Our master of thought would be William Morris. By associating decorative design with happiness, he confirms us in our approach as designers. Charles & Ray Eames, as an emblematic couple in the history of design, also touched us a lot. The strong and playful imagination they created together around their practice is a real inspiration for us.

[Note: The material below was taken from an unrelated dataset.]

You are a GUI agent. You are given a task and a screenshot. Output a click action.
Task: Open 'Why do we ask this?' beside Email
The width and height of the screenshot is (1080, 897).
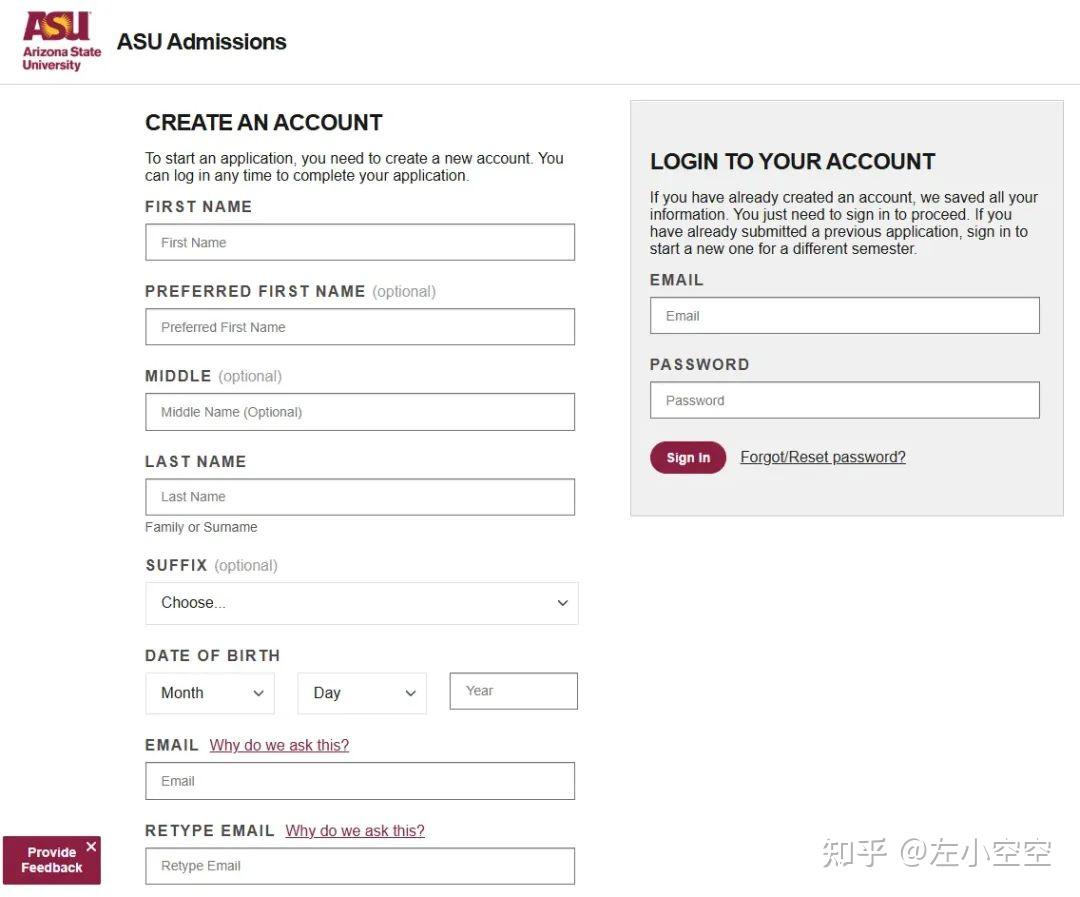(x=279, y=746)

We are also very influenced by the design of Ettore Sottsass and his way of infusing spirituality and color into objects.

What contemporary designers do you appreciate?

We appreciate contemporary designers who have a fun and expressive approach to the object, such as Bertjan Pot, Serban Ionescu, and James Shaw.

What contemporary artists, in any kind of art, have you been inspired by?

We appreciate the jewelry artist James Merry, the artist Théo Mercier, and the photographer Paul Rousteau.

If you had to summarize your creations in one word or sentence, what would it be?

Our design could be resumed as « Neo-prehistorical ». We mix intuitive ways of manufacturing shapes with diverse industrial matters in order to create new craftsmanship.

“We let the material speak, and listen to its manifestations.”

The Questionnaire

The Questions

(The Proust Questionnaire is a set of questions answered by the French writer Marcel Proust.
Other historical figures who have answered confession albums are Oscar Wilde,
Karl Marx, Arthur Conan Doyle, Stéphane Mallarmé, Paul Cézanne…)

What is your idea of perfect happiness?

Building our own house.

What is your greatest fear?

Emptiness.

What is the trait you most deplore in yourself?

Overthinking.

What is the trait you most deplore in others?

The lack of sincerity.

Which living person do you most admire?

Our mothers.

What is your greatest extravagance?

Our haircuts.

What is your current state of mind?

Head in the clouds.

What do you consider the most overrated virtue?

Authority and perfectionism.

What is the quality you most like in a man?

Sensibility.

What is the quality you most like in a woman?

Empowerment.

Which words or phrases do you most overuse?

« Bon appétit ! »

Which talent would you most like to have?

Being a pastry cook.

If you could change one thing about yourself, what would it be?

Being more available.

What do you consider your greatest achievement?

Our design studio.

If you were to die and come back as a person or a thing, what would it be?

A rainbow.

Where would you most like to live?

In the forest.

What is your most treasured possession?

Each other.

What do you regard as the lowest depth of misery?

The denial of the ecological disaster.

What is your favorite occupation?

Hiking and camping.

What is your most marked characteristic?

Colorful.

What do you most value in your friends?

Humor and creativity.

Who are your favorite writers?

Donna Haraway and Pasolini.

Who is your hero of fiction?

L’Arlequin.

Which historical figure do you most identify with?

Marie-Antoinette and Andy Warhol.

Who are your heroes in real life?

Artists and designers.

What are your favorite names?

Pimprenelle and Clémentine.

What is it that you most dislike?

Pollution.

What is your greatest regret?

To have lost our childish carelessness.

How would you like to die?

Peacefully.

What is your motto?

« Prenez votre plaisir au sérieux » – Ray & Charles Eames.

“Be honest with your sensitivity, and sincere with your desires.”